Crime bill reflects politics of 1984

Without the fanfare that accompanies the Senate ''crime package'' (S1762), the House Judiciary Committee has quietly worked toward realistic reform of the criminal-justice system.

The committee has approved or is considering some 20 criminal-justice bills.

Some, like the Justice Assistance Act, have passed the House and are pending in the Senate. More than any other piece of pending legislation, this bill could truly help local police fight crime.

This bill gives federal matching funds to state and local governments for a dozen crime-control programs of proven effectiveness. Congress approved this as part of a 1982 crime package that President Reagan vetoed. The House overwhelmingly passed this bill again in May 1983. It languishes in the Senate. It is part of S1762, but could be taken up separately.

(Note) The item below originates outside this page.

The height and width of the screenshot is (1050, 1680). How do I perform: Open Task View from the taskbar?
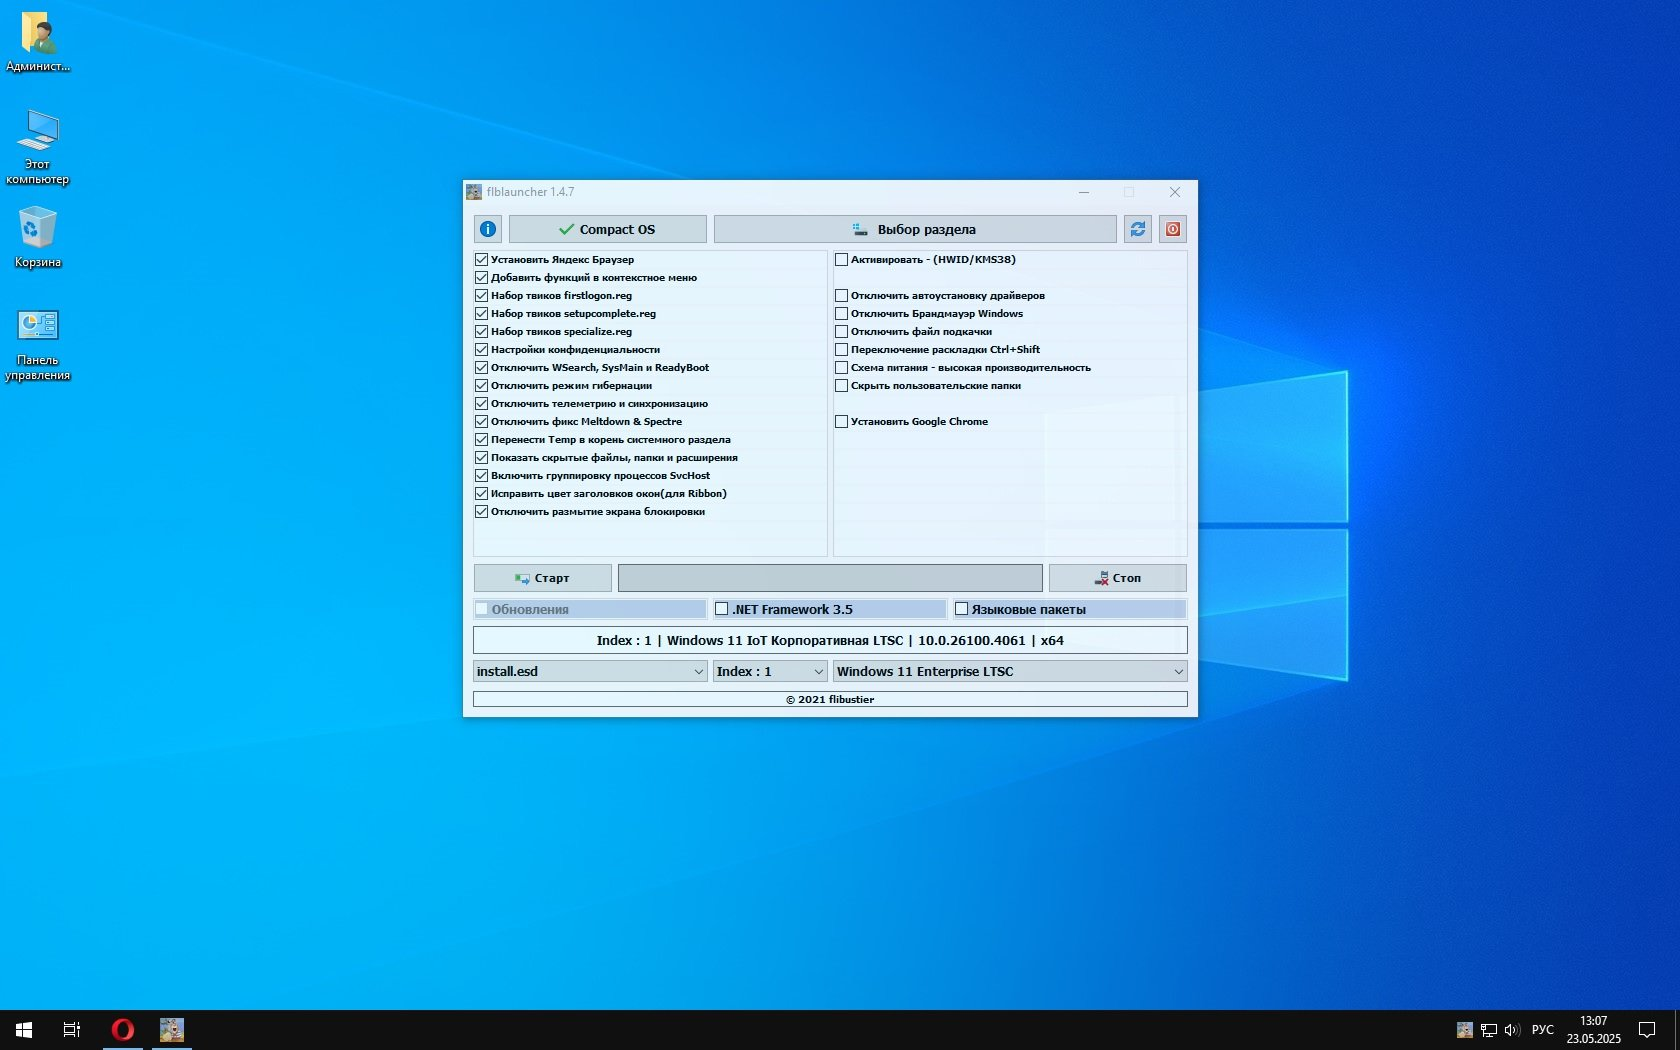[72, 1029]
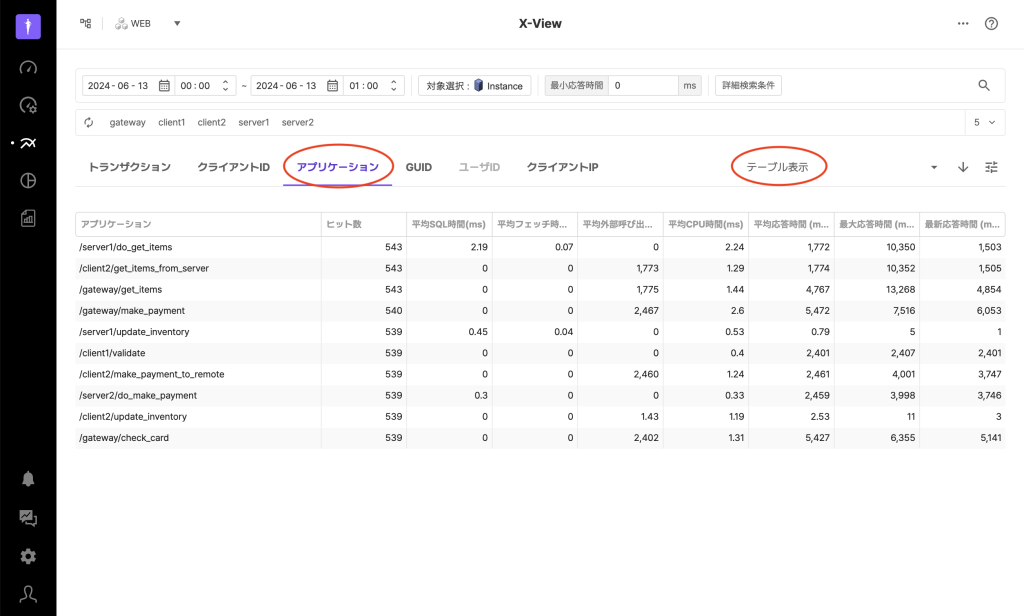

Among bills reported by the House committee are three that would curb drug trafficking, which is at the root of so much street crime. One would increase criminal fines by 1,000 percent and expand forfeiture provisions in narcotics cases. Another would create a ''drug czar'' to coordinate the currently disorganized federal enforcement program. Both bills were part of the 1982 package President Reagan vetoed. Another would modify the insanity-defense plea to assure the public that those who are morally culpable will be punished.

Soon to be reported by the committee are bail and sentencing reform and legislation to compensate victims of crime.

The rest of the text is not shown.